__Entries supplied__.
+ + + + + + +

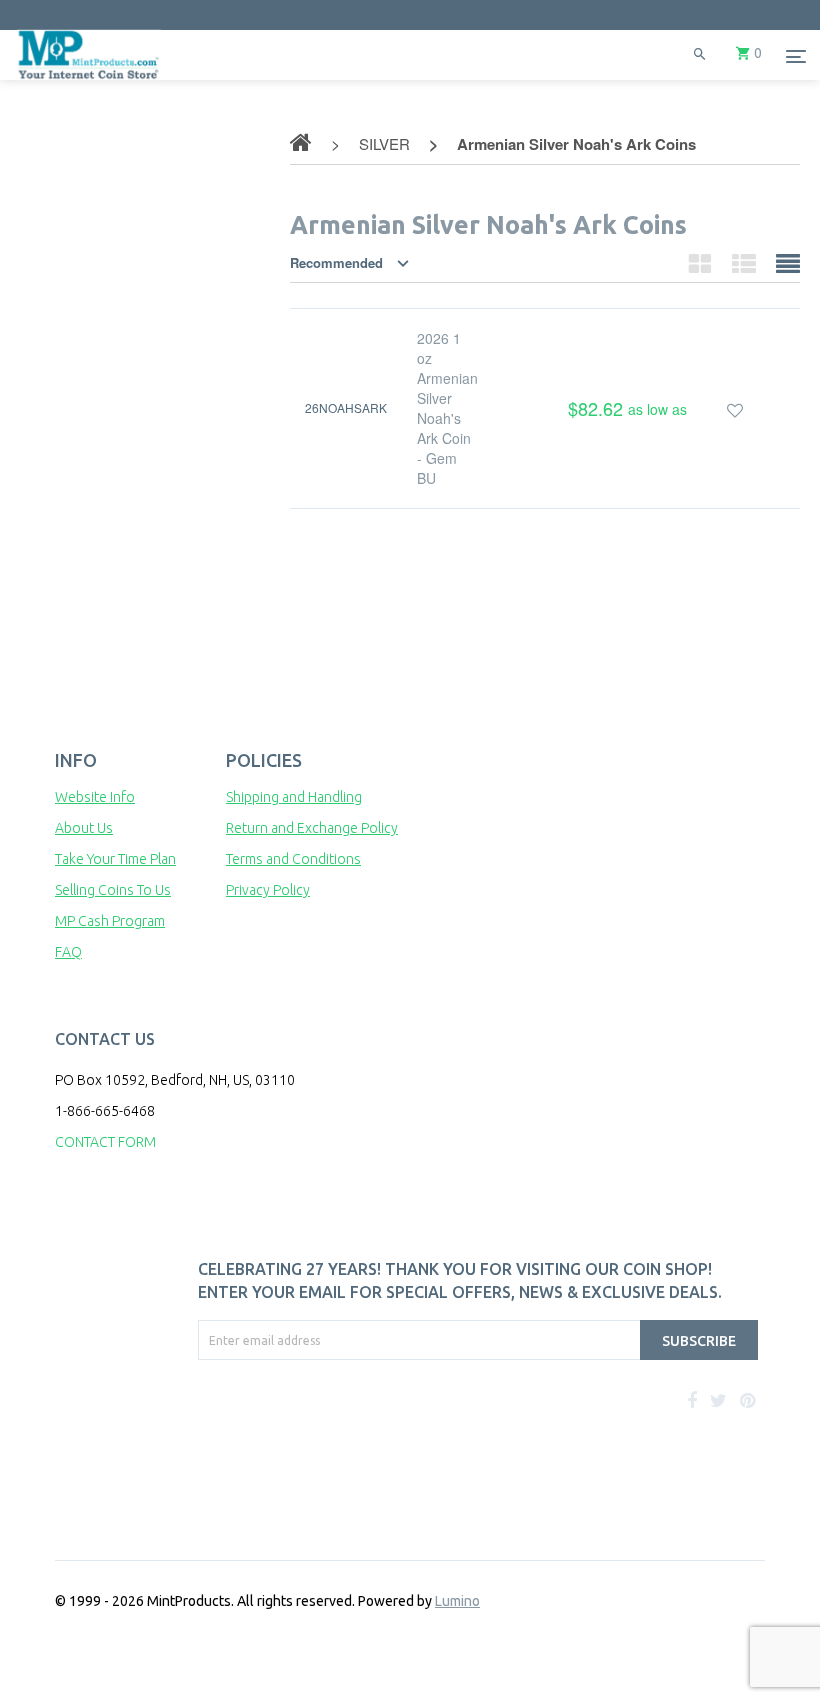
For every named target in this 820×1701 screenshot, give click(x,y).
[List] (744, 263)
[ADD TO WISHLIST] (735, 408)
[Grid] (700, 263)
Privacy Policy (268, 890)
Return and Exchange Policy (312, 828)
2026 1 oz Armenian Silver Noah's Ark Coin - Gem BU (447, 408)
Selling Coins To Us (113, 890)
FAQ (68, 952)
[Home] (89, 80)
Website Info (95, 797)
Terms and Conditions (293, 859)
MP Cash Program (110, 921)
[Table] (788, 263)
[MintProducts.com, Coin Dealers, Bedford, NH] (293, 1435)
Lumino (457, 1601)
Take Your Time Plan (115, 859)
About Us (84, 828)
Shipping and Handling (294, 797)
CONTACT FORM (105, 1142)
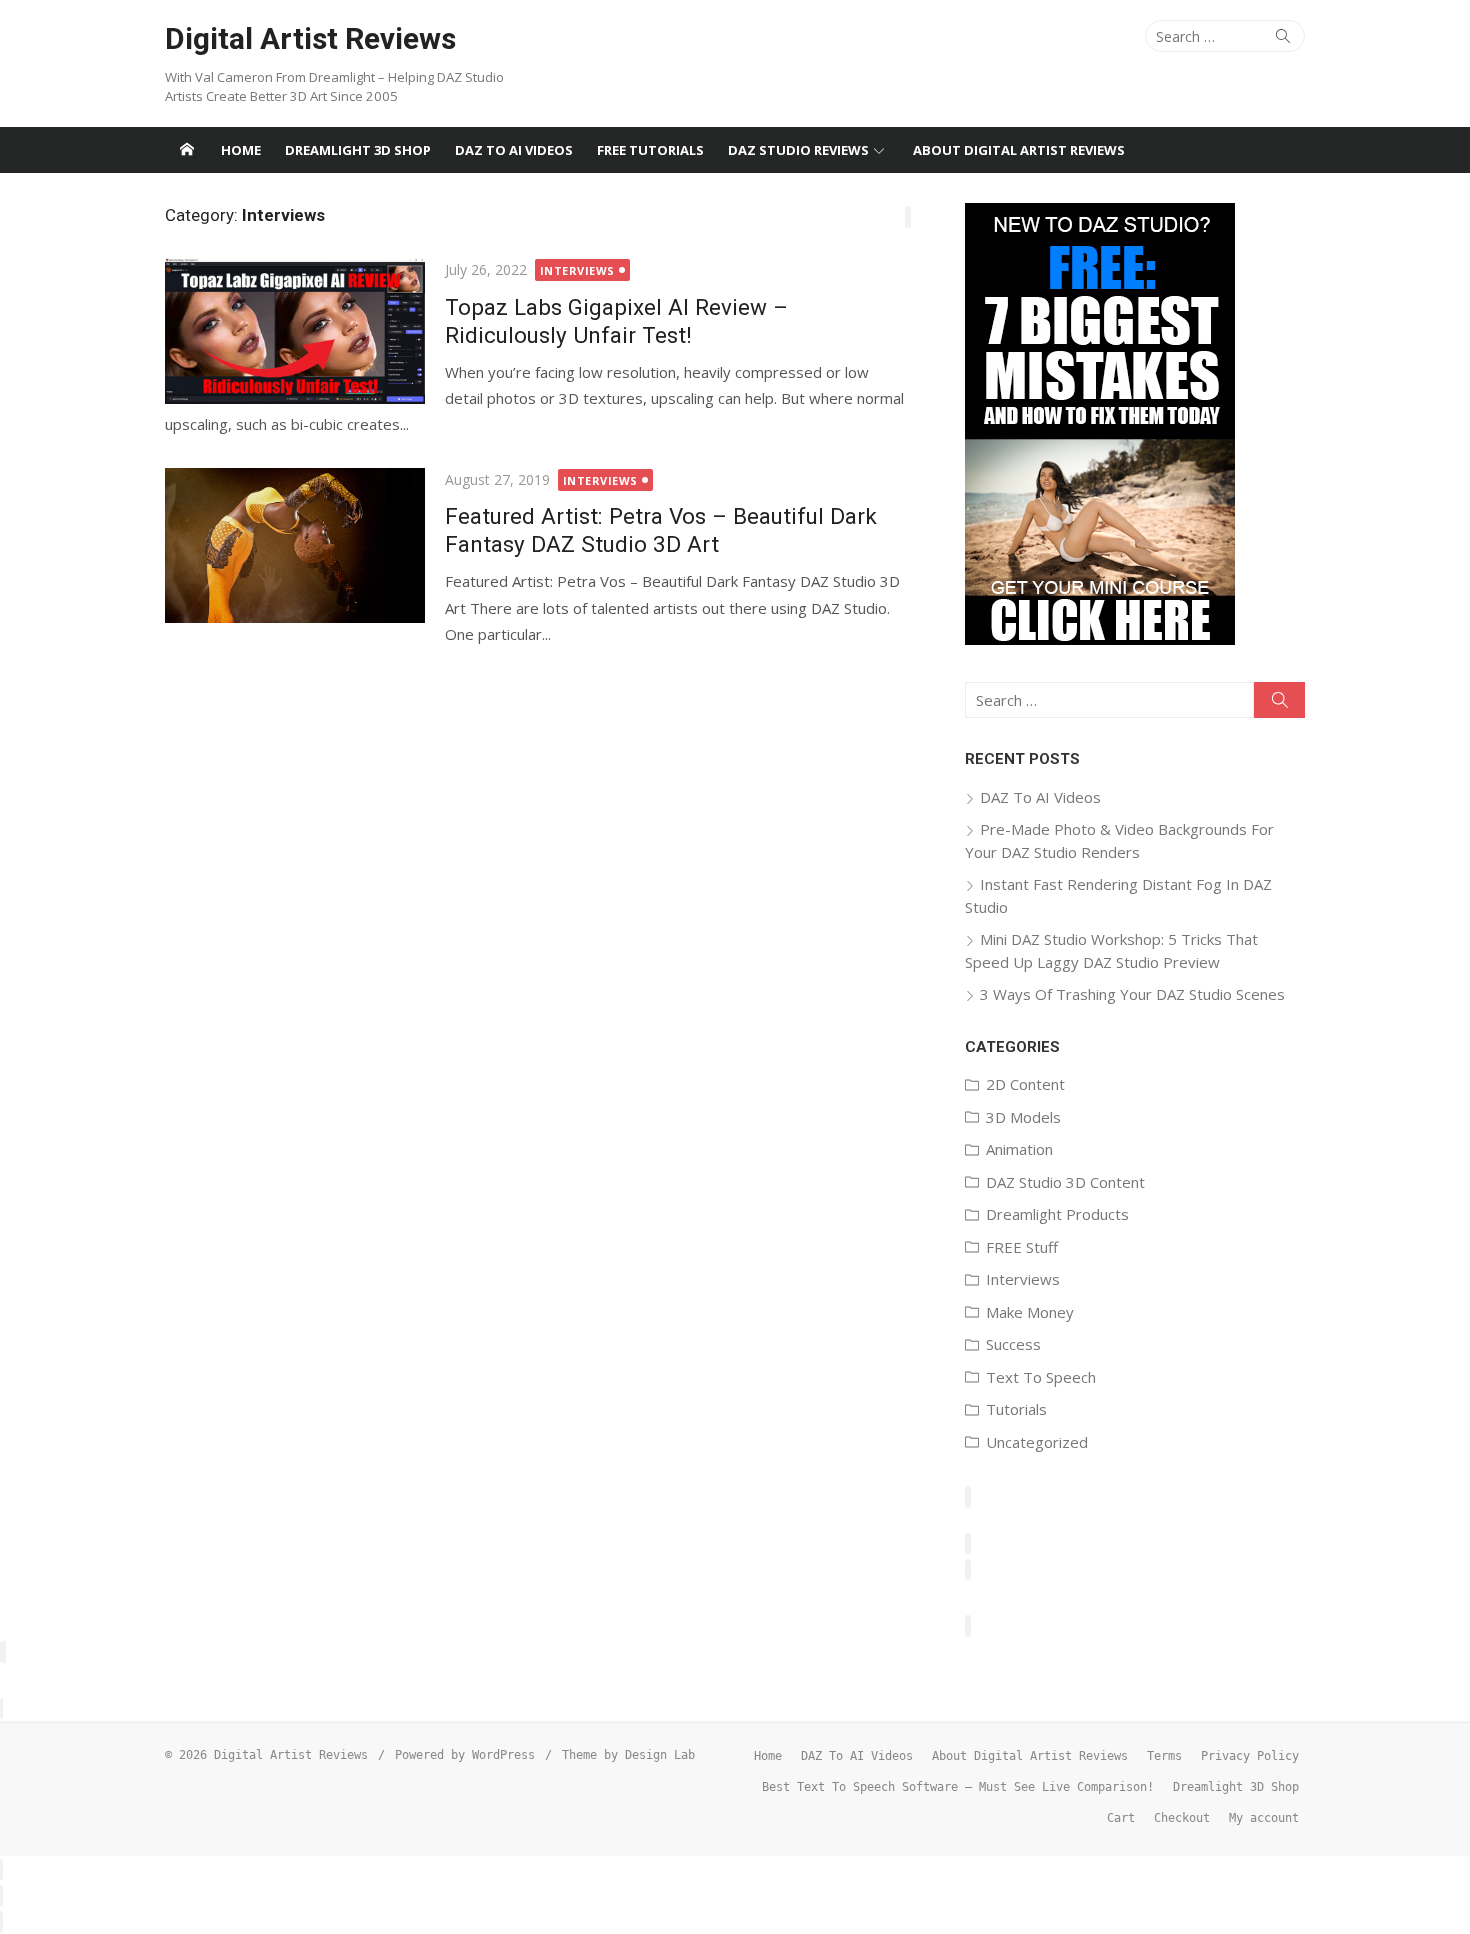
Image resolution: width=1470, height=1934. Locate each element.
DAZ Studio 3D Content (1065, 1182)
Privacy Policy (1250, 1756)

+ + + + + + +

__To do__. Reproduce the full listing verbatim so that only the pictures are missing.

__Task solution__.
For every named target in this 820×1701 screenshot, give click(x,y).
[List] (744, 263)
[ADD TO WISHLIST] (735, 408)
[Grid] (700, 263)
Privacy Policy (268, 890)
Return and Exchange Policy (312, 828)
2026 1 oz Armenian Silver Noah's Ark Coin - Gem BU (447, 408)
Selling Coins To Us (113, 890)
FAQ (68, 952)
[Home] (89, 80)
Website Info (95, 797)
Terms and Conditions (293, 859)
MP Cash Program (110, 921)
[Table] (788, 263)
[MintProducts.com, Coin Dealers, Bedford, NH] (293, 1435)
Lumino (457, 1601)
Take Your Time Plan (115, 859)
About Us (84, 828)
Shipping and Handling (294, 797)
CONTACT FORM (105, 1142)
Image resolution: width=1470, height=1934. Locate each element.
DAZ Studio 3D Content (1065, 1182)
Privacy Policy (1250, 1756)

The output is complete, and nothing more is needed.